The blast came on the anniversary of a Feb. 18, 2015, explosion that slightly injured four contractors, destroyed a large part of the refinery, rocked the neighboring community 20 miles southwest of Los Angeles and sent a fine white ash raining down on nearby homes and cars.
Later in the day, about 400 people gathered at the refinery in a previously planned protest to mark the anniversary and demand a ban on the use of a highly toxic and volatile chemical, modified hydrofluoric acid, the Long Beach Press-Telegram reported.
The 2015 explosion involved a pollution-control device called a precipitator. Federal regulators later concluded that the explosion could have been prevented if managers had taken into account aging safety equipment and shut down a key, spark-generating part of the refinery before attempting repairs elsewhere.
The blast tossed an 80,000-pound piece of equipment within feet of another unit where tens of thousands of pounds of modified hydrofluoric acid were stored in tanks.
The U.S. Chemical Safety and Hazard Investigation Board concluded that there was a potential to release a toxic cloud and cause "serious injury or death to many community members."
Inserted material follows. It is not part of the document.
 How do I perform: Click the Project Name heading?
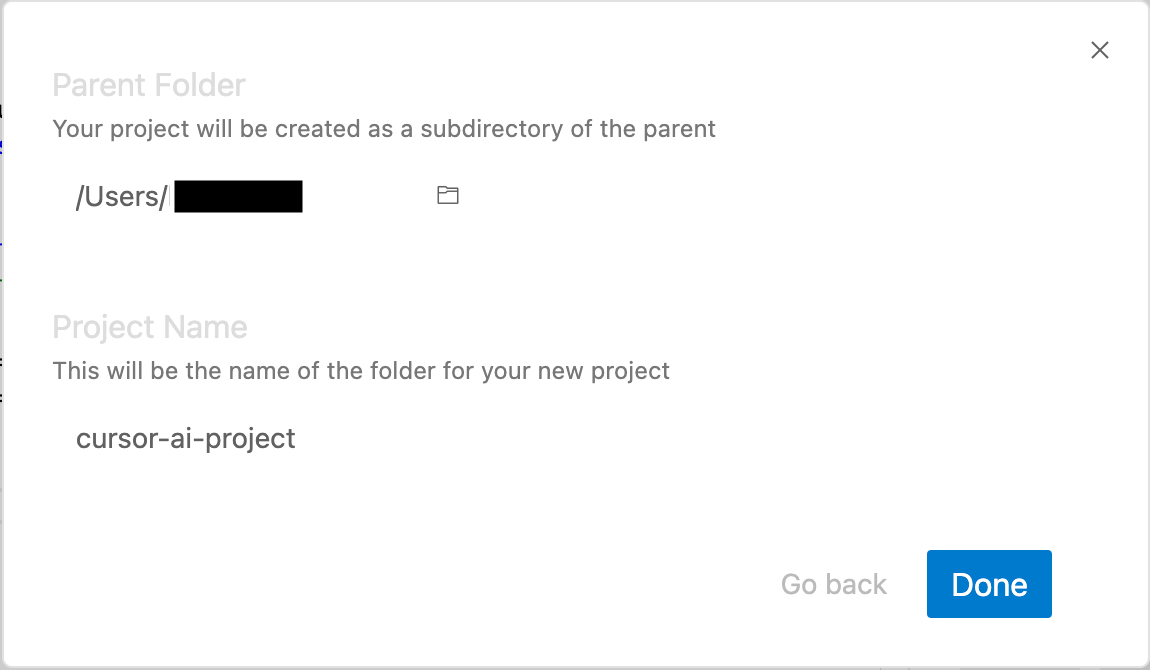150,328
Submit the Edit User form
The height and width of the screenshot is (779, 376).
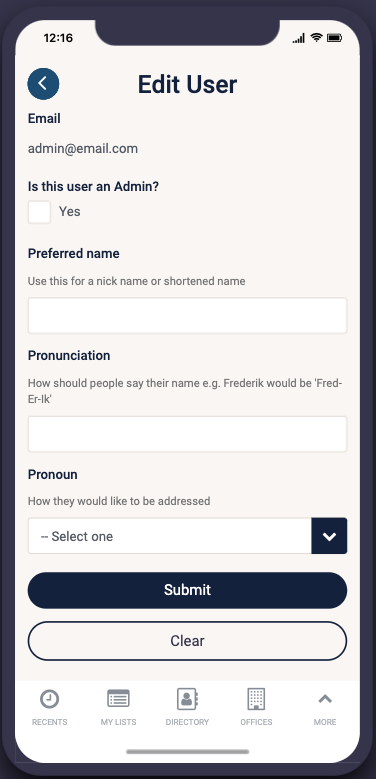click(x=187, y=590)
California regulators also fined ExxonMobil — then-owner of the refinery — more than $500,000 for safety violations.
Most of the refinery was shut down for more than a year, leading to a shortage of gas that meets California's stricter pollution regulations and higher prices at the pump.
Two other incidents were reported in the fall of 2015. One involved a leak of modified hydrofluoric acid and the other a leak in a pressurized pipe that created a large steam cloud. No injuries were reported.
The refinery sits on 750 acres and produces 1.8 billion gallons of gasoline a year, which accounts for about 8.3 percent of the state's total refining capacity.